The investigation revealed a specific sequence of events: a skunk scratched Martin, who had been protecting a rescued kitten from the animal outside his home. While Idaho state epidemiologist Dr. Christine Hahn expressed pride in the swift public health response that protected other recipients, noting the initial recipient's death was unfortunate but contained, later analysis suggested the rabies strain was linked to silver-haired bats rather than skunks. Experts theorize the skunk likely contracted the virus after consuming a rabid bat.
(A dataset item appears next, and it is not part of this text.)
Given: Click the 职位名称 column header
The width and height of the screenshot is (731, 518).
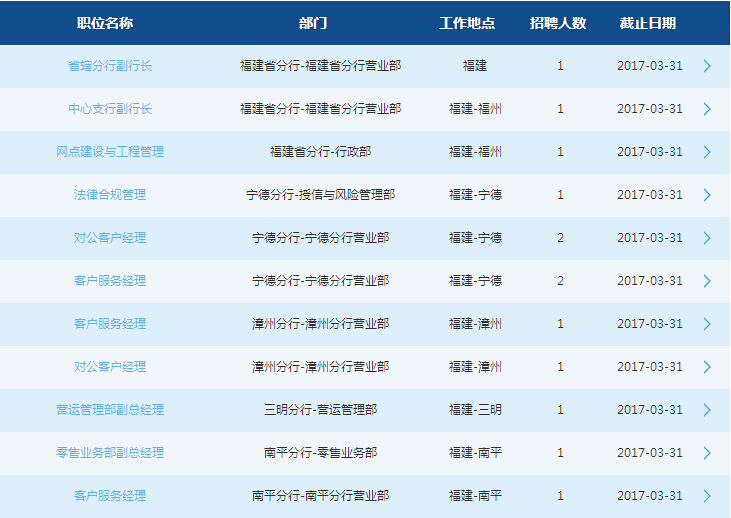Looking at the screenshot, I should pos(105,23).
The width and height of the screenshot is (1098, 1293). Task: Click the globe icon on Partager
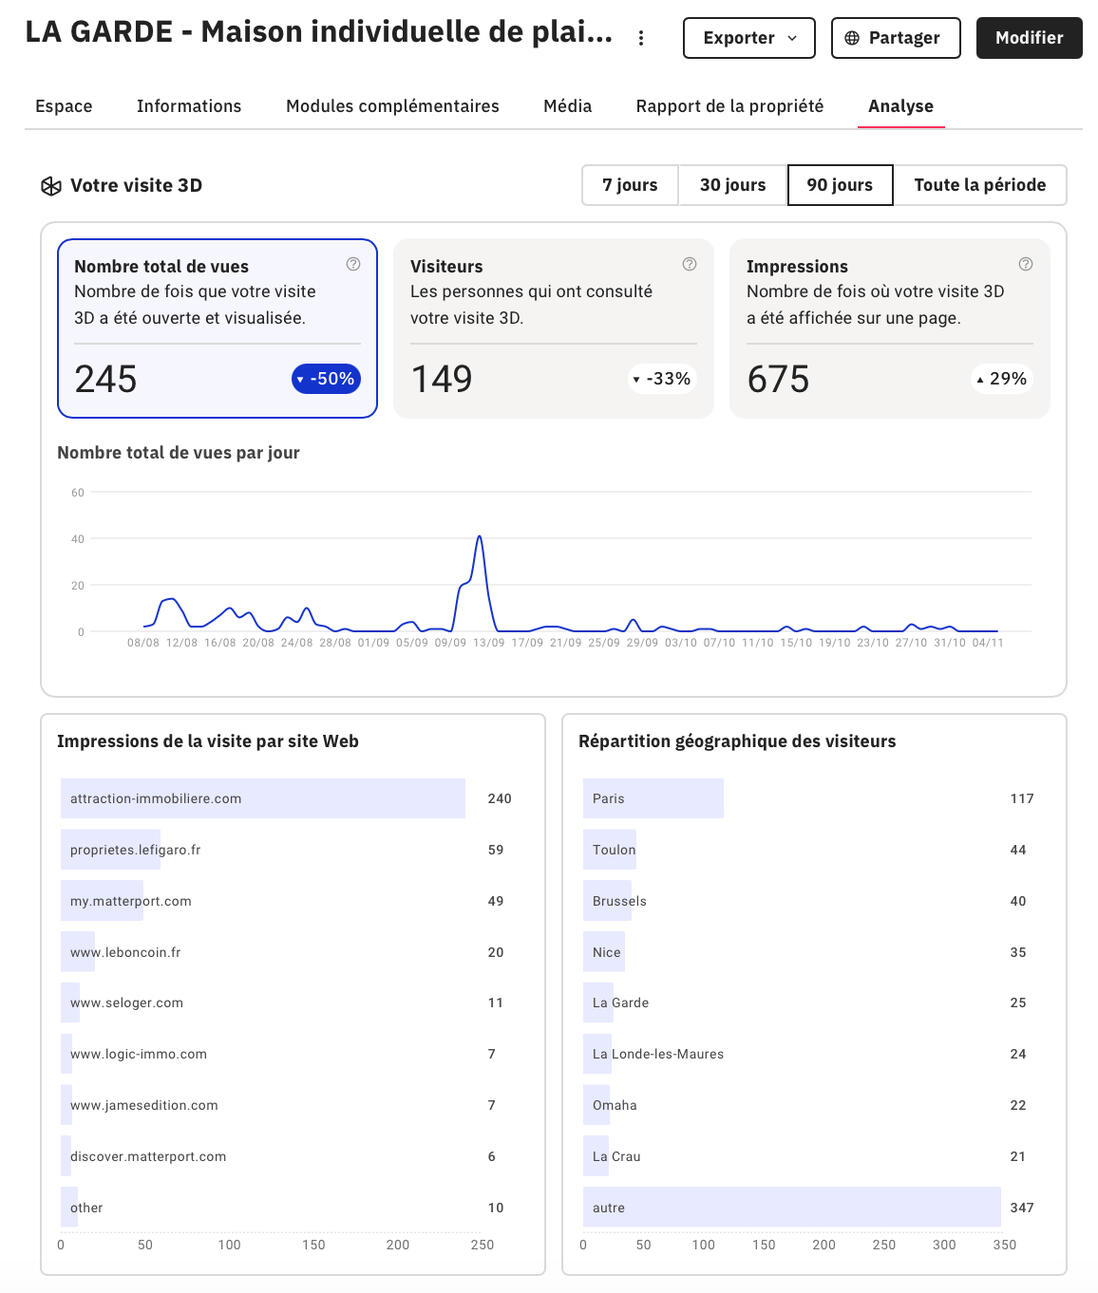(852, 38)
David McCormick, a medical officer at the CDC's Office of Blood, Organ and Other Tissue Safety, characterized the incident as an exceptionally rare occurrence. He noted that since 1978, only three other documented cases of rabies transmission via organ transplantation had taken place in the United States. McCormick emphasized that organ transplantation remains a very safe procedure, though he acknowledged the practical complexities of routine rabies testing, which is intricate and restricted to specific facilities.
In response to the tragedy, federal officials have proposed regulatory changes to enhance donor screening. These measures could include additional inquiries regarding potential rabies exposure and clearer protocols for involving the CDC when concerns emerge. The University of Toledo Medical Center, where the transplant occurred, stated in a formal review that all established safety protocols and best practices were correctly followed.
The emotional toll on the donor's family has been profound. Kim Martin, James Martin's wife, described her devastation upon learning that another man died after receiving one of her husband's organs. She stated that her jaw dropped and that she would apologize, insisting the tragedy was not intentional and that they were unaware of the risk. Kurowicki's family has subsequently filed a lawsuit against the doctors, transplant organizations, and healthcare providers involved, alleging failures in the vetting of the donor organ.